Kristiansund wurde während des 2. Weltkrieges das Ziel schwerer deutscher Bombenangriffe, so dass nur sehr wenig von der alten Stadt übrig blieb. Auf Innlandet haben ein paar alte Lagerhäuser und das alte Zollhaus die Bomben überstanden. Weniger Glück hatte die alte Hauptkirche der Stadt, deren Nachfolger die 1964 erbaute Kirkelandet Kirke ist. Ihr Architekt nannte sein Werk, dessen 30m hohe Chorwand aus 320 farbigen Glassteinen besteht, einen „Bergkristall in Rosen“.

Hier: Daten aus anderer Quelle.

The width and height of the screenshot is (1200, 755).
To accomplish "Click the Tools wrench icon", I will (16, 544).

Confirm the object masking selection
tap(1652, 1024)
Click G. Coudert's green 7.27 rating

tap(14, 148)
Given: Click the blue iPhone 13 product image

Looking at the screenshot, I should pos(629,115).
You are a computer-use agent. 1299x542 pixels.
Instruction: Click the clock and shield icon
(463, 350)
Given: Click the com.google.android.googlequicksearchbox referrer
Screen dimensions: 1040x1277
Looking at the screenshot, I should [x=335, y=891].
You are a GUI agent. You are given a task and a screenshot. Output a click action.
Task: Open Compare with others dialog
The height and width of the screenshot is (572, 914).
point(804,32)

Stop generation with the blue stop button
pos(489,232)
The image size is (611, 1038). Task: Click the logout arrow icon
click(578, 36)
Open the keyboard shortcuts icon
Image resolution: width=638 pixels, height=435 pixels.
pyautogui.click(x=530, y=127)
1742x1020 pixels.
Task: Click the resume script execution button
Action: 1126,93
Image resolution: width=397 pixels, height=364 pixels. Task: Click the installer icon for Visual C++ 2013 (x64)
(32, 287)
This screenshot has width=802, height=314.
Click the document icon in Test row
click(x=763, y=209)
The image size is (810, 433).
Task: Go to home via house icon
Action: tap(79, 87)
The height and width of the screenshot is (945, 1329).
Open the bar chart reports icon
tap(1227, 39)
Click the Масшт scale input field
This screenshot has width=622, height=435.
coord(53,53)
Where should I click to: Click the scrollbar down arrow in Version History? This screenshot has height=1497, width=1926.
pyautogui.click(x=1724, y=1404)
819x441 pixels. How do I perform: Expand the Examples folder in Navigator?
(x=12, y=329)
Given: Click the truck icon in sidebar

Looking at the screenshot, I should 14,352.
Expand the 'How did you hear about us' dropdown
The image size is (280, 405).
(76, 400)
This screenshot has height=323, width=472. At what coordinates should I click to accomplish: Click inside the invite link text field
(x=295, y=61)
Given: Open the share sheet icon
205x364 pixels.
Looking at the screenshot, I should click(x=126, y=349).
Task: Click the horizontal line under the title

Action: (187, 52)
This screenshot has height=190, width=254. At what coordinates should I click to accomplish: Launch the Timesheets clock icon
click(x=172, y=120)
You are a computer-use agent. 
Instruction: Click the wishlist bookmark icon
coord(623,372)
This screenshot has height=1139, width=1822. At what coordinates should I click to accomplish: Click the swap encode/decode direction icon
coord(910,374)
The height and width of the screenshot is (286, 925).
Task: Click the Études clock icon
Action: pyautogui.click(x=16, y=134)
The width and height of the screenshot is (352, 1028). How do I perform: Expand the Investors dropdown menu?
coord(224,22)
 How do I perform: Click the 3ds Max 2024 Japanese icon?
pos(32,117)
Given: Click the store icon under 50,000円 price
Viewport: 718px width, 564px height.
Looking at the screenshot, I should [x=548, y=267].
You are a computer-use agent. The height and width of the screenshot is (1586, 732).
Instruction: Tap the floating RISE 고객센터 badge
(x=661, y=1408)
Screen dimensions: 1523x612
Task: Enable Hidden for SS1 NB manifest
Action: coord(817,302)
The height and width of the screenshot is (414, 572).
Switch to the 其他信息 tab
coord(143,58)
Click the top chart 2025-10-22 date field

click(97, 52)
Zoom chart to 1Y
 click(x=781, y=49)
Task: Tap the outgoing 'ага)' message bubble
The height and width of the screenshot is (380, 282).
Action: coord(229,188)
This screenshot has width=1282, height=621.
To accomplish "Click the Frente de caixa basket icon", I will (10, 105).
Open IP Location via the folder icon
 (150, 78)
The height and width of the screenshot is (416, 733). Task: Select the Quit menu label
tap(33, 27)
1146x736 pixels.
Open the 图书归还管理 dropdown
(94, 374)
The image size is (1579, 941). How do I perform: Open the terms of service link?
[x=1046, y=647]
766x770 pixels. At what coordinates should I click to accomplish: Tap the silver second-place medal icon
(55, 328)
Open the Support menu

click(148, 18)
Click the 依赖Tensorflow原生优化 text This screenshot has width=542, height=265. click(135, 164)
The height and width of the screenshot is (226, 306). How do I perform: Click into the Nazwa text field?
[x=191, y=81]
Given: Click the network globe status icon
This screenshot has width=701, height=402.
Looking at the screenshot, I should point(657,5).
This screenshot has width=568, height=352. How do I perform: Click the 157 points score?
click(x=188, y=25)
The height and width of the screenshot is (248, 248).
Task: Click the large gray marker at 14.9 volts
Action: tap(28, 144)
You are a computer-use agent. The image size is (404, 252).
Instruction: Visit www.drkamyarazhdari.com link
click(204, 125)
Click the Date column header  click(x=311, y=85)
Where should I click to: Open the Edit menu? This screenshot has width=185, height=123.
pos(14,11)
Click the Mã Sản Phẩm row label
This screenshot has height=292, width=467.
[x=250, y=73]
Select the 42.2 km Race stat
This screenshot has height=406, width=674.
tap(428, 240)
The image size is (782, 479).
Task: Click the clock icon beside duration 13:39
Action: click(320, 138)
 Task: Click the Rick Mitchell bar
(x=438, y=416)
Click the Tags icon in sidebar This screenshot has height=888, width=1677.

Die „Klippfisch*-Metropole“ war lange Zeit der Hauptausfuhrhafen für getrockneten Kabeljau. An diese Zeit erinnert das Nordmøre Museum und das Norsk Klippfiskmuseum. Die bekannteste Skulptur der Stadt, das Klippfiskkjærringa, steht an der Fischtreppe. Das Klippfischweib, erschaffen von dem Bildhauer Tore Bjørn Skølsvik, ist eine Homage an alle Klippfischarbeiter. Das Denkmal war ein Geschenk zum 250. Stadtgeburtstag (1992) und wurde von Ihrer Majestät HKH Königin Sonja enthüllt.

Ein schöner Aussichtspunkt ist der Varden (ein alter Wachplatz) 78 m ü.d.M. Der achteckige Turm wurde 1892 anlässlich des 150. Stadtgeburtstags errichtet. Von dort oben hat man ein super Panorama über die gesamte Stadt, die Fjorde und Berge von Nordmøre, die Küstenlandschaft, bis hin nach Grip.

* Klippfisk (Klippfisch) ist gesalzener und dann getrockneter Kabeljau. Früher wurde er auf den Klippen getrocknet – daher der Name.